Je le répète, nulle indication sur la nature du moteur de l’engin. Ce qui était certain, ce qu’on avait constaté, c’est qu’il ne laissait derrière lui aucune fumée, aucune vapeur, aucune odeur de pétrole ou autre huile minérale. De là cette conclusion, c’est qu’il s’agissait d’un appareil mû par l’électricité, et dont les accumulateurs, d’un modèle inconnu, renfermaient un fluide pour ainsi dire inépuisable.

Alors l’imagination publique, très surexcitée, voulut voir tout autre chose dans cette mystérieuse automobile : c’était le char extra-naturel d’un spectre qui la conduisait, un des chauffeurs de l’enfer, un gobelin qui venait de l’autre monde, un monstre échappé de quelque ménagerie tératologique, et, pour le résumer en un seul type, le diable en personne, Belzébuth, Astaroth, qui défiait toute intervention humaine, ayant à sa disposition l’invisible et infinie puissance satanique !

Mais Satan lui-même n’avait pas le droit de circuler avec cette rapidité sur les routes des États-Unis, sans une autorisation spéciale, sans un numéro d’ordre, sans une licence en règle, et, à coup sûr, pas une municipalité n’eût consenti à lui permettre du « deux cent cinquante » à l’heure. Donc, par raison de sécurité publique, il fallait aviser au moyen d’enrayer la fantaisie de ce chauffeur masqué.
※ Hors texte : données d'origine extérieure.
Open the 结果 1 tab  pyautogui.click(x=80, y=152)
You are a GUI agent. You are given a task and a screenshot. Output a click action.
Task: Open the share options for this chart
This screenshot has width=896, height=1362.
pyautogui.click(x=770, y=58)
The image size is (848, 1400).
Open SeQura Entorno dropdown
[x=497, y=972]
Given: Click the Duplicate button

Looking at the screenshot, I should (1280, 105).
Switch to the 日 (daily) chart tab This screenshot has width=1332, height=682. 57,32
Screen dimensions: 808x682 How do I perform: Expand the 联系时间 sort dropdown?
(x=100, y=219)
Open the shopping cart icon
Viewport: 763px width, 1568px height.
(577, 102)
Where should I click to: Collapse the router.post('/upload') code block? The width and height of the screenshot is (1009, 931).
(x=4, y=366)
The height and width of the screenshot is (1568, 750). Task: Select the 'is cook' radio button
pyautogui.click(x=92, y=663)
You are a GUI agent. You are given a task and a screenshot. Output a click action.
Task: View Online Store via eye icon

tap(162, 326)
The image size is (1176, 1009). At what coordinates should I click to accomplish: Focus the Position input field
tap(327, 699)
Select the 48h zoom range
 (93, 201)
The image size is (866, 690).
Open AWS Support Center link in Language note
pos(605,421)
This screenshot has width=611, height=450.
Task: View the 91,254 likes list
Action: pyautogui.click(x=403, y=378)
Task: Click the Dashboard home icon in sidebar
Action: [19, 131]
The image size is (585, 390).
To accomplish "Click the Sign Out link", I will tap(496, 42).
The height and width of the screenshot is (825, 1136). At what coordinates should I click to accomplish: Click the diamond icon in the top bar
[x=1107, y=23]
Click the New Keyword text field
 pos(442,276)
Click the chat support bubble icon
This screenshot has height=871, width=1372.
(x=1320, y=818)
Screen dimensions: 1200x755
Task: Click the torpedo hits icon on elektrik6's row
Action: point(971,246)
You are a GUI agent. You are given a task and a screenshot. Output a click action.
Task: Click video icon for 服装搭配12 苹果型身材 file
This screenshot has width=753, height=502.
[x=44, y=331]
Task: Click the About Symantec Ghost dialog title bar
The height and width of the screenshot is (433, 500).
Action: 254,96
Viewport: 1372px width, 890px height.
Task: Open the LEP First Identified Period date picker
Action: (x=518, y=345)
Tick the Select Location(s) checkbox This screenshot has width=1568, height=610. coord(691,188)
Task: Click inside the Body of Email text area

Et même, ce ne fut pas la seule Pennsylvanie qui servit de vélodrome à ces excentricités sportives. Les rapports de police ne tardèrent pas à signaler l’appareil en d’autres États : au Kentucky, aux environs de Francfort ; dans l’Ohio, aux environs de Columbus ; dans le Tennessee, aux environs de Nashville ; dans le Missouri, aux environs de Jefferson ; enfin dans l’Illinois, sur les différentes routes qui aboutissent à Chicago.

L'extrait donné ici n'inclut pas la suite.